As the economy slowly recovers from the depths of the recent recession, small businesses are still licking their wounds.
Nampa, ID, United States of America (prbd.net) 28/01/2013
Cash, Credit and Small Business Growth

As the economy slowly recovers from the depths of the recent recession, small businesses are still licking their wounds. For several years, there has been a severe shortage of credit and financing for the needs of small businesses. Growing a small business consumes cash. A successful small business growing fast consumes cash fast.

Working capital is always an issue for small companies. The experiences of the past few years have taught them some painful lessons. One of the most important of those lessons is to conserve cash, and use credit carefully.

Acquiring Capital Equipment

Many small companies rely heavily on specialty equipment to run their businesses. Forklifts are an example of these machines that are essential to operations. In acquiring a new forklift, the question is asked, should companies lease or buy forklifts?

Direct Ownership

There is a sense of pride in owning your own equipment. The key issue is whether it makes sense. Cash is king in a small business. Buying an expensive piece of equipment consumes cash for a down payment. Monthly payments for principal reduction and interest consume more cash. As owned equipment ages, maintenance costs mount. Safety and technology are major considerations in such a purchase. The rapid changes in technology can mean that purchased equipment is obsolete well before it is paid off or depreciated. Older equipment can also present safety hazards if maintenance is not fully maintained. Debt acquired in the purchase of machinery like a forklift can affect the overall credit standing of a company.

The Lease Alternative

When credit and bank loans disappeared during the recession, many companies were able to acquire the equipment they needed using equipment leasing companies. Many manufacturers provide leasing facilities to aid in the sale of their machines. There are also numerous third party leasing companies. These companies generally specialize in certain types of equipment. Leasing requires no or very low upfront cash. Monthly payments are usually lower.

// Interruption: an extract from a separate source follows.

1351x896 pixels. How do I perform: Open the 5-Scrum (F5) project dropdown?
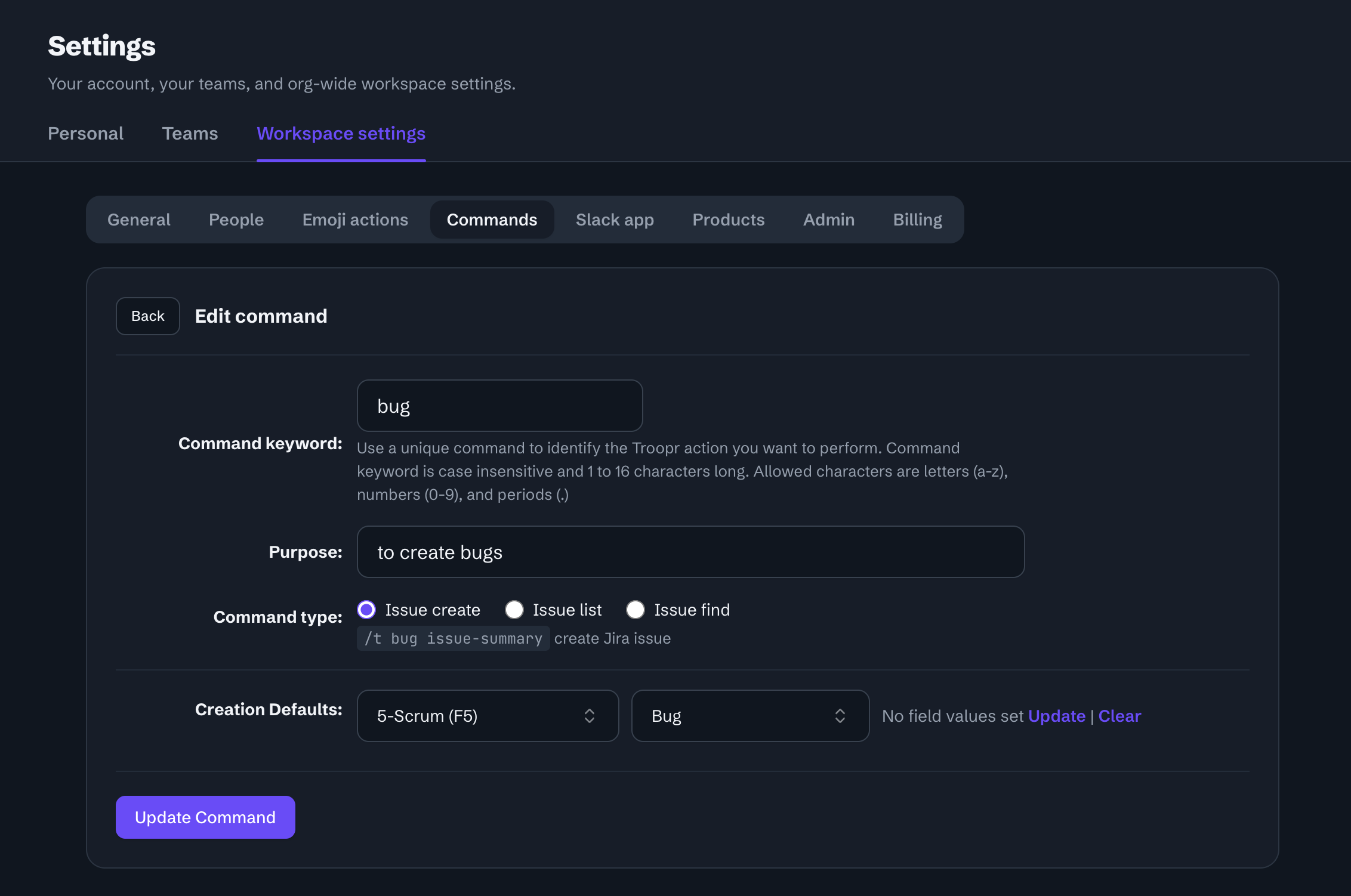click(x=488, y=716)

After a lease period, lease equipment can be easily replace with newly leased equipment. Maintenance problems are kept to a minimum and the latest technology is available in new, leased equipment.

In both purchase and leases there are important tax issues that change based on current laws. How these tax issues affect a small company have to be determined based on that company's specific financial situation.

While every company's financial situation differs, there are pros and cons to either buying or leasing equipment needed for your operations. Careful consideration should be given to which is best for your company.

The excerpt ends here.